Memory-Lane Monday: While we’re chatting, I should mention about the big red switch …

It’s a whole new world in this place.

Computerworld  |  Shark Tank
Computerworld / IDG

Flashback to 1988, when this pilot fish’s IT experience is limited to work at computer stores on standalone PCs. But then he’s hired to work in a real data center — raised floor, glass walls and full of Wang minicomputers.

“I was given an introductory walkthrough by my boss, then shown to my cubicle just outside the glass wall and left there,” says fish. “I was awestruck. A real computer, on a network!”

Fish reads through his employee welcome packet, then logs into his terminal for the first time. Up pops a menu of choices. Gingerly, fish begins exploring. One menu option is WSNSTART. Fish selects that and presses Enter.

Several screens flash by in quick succession, and then the main menu reappears.

Not quite sure what has just happened, fish continues reading the menu choices.

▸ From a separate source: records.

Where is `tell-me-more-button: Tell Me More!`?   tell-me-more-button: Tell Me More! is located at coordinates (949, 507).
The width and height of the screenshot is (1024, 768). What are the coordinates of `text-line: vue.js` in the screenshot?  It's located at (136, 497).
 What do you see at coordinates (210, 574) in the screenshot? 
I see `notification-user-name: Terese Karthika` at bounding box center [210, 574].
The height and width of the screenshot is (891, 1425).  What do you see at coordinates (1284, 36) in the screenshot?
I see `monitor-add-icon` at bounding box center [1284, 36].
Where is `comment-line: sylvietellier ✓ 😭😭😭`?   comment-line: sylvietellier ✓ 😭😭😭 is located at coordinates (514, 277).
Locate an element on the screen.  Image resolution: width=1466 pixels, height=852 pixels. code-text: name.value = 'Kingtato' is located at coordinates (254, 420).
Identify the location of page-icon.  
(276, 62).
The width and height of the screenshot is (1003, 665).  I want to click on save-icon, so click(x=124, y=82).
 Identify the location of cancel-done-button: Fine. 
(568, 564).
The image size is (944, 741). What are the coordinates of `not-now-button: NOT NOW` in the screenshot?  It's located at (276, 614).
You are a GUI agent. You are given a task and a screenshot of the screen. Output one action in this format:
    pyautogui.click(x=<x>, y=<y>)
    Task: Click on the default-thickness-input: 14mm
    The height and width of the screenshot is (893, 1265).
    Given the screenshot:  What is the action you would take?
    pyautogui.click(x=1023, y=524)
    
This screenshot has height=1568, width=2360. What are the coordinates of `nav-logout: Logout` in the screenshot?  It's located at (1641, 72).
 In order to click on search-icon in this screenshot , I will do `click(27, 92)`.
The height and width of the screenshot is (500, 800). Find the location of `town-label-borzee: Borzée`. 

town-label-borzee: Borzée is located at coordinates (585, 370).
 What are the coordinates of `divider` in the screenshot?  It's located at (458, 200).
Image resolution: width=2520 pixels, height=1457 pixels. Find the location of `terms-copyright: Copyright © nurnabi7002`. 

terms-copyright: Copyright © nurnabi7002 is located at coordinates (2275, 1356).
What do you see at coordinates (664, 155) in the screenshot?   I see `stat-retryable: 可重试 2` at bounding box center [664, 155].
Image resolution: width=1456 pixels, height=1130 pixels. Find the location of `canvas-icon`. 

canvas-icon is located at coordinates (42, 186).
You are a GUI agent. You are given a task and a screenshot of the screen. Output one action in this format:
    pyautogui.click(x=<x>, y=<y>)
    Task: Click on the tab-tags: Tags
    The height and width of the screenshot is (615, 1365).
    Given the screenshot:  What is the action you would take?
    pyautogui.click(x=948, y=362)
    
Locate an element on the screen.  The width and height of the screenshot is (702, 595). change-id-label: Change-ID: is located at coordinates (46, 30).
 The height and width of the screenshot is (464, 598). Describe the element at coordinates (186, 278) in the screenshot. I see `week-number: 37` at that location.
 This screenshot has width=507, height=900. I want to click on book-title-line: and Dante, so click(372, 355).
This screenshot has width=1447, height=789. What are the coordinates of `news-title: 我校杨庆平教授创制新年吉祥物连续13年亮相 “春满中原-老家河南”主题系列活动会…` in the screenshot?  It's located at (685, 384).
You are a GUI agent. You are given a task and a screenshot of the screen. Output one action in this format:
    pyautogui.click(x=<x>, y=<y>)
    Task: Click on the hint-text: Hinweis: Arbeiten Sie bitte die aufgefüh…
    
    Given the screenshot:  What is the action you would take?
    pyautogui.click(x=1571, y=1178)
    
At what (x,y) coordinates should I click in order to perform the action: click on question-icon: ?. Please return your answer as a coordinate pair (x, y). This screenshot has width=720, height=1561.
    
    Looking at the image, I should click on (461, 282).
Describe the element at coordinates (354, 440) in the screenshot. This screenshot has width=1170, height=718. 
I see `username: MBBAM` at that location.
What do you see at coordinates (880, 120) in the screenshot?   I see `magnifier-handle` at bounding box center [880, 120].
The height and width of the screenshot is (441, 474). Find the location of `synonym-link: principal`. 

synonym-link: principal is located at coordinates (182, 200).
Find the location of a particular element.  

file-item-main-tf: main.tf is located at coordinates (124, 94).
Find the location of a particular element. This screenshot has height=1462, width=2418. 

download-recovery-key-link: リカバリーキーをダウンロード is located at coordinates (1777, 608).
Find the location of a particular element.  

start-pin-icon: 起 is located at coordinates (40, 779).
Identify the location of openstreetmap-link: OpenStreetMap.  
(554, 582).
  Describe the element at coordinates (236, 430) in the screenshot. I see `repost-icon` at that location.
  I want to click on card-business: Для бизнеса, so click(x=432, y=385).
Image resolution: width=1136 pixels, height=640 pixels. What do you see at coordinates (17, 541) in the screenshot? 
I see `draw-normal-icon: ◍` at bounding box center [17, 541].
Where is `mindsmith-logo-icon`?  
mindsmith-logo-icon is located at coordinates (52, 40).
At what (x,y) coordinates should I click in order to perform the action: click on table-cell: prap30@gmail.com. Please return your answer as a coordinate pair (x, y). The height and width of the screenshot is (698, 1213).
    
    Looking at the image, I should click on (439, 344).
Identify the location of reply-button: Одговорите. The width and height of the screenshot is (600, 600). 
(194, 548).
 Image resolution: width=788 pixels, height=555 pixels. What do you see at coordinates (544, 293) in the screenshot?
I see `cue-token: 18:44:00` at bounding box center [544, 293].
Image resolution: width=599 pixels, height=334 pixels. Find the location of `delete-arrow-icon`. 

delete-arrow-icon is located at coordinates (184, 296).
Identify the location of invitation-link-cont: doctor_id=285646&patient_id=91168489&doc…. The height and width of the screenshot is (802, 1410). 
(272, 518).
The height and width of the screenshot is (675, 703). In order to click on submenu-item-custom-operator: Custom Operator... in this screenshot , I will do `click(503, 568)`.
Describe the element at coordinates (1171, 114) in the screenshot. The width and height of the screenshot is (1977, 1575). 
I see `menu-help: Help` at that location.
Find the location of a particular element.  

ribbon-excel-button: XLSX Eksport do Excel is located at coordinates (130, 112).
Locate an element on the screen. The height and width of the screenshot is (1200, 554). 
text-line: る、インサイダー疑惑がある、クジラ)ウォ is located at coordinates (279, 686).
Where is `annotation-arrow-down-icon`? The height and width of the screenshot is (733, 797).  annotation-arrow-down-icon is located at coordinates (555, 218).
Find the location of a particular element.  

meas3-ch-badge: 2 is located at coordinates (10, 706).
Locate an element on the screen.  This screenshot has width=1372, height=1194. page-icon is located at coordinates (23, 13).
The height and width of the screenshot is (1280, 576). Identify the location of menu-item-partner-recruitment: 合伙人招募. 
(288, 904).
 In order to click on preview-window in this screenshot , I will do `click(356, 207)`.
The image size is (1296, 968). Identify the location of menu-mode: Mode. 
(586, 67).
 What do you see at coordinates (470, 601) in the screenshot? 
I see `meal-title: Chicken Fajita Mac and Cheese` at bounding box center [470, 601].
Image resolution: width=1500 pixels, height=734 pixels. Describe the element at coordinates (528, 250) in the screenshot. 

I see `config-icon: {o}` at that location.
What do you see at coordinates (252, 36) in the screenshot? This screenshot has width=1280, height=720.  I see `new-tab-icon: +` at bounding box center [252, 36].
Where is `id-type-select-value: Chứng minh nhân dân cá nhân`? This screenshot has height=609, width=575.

Another one is WSNSTOP. Hmm, he thinks, if I just started something with WSNSTART, I should probably stop it. He selects WSNSTOP and presses Enter.

Again, several screens flash by quickly. Then fish returns to looking at the other menu choices.

A minute later, he hears tapping on the glass behind him. It’s his new boss inside the computer room, beckoning fish with his finger.

Fish meets his boss inside at the main terminal. “Did you just run this?” boss asks, pointing at the WSNSTOP command.

Yes, fish replies, and explains why.

“Pointing to each letter in turn, he said, ‘WSNSTOP is Wang System Network STOP. You just brought down the network,’” fish reports.

“Luckily, WSNSTART brought it right back up. Even more luckily, I wasn’t fired that day.”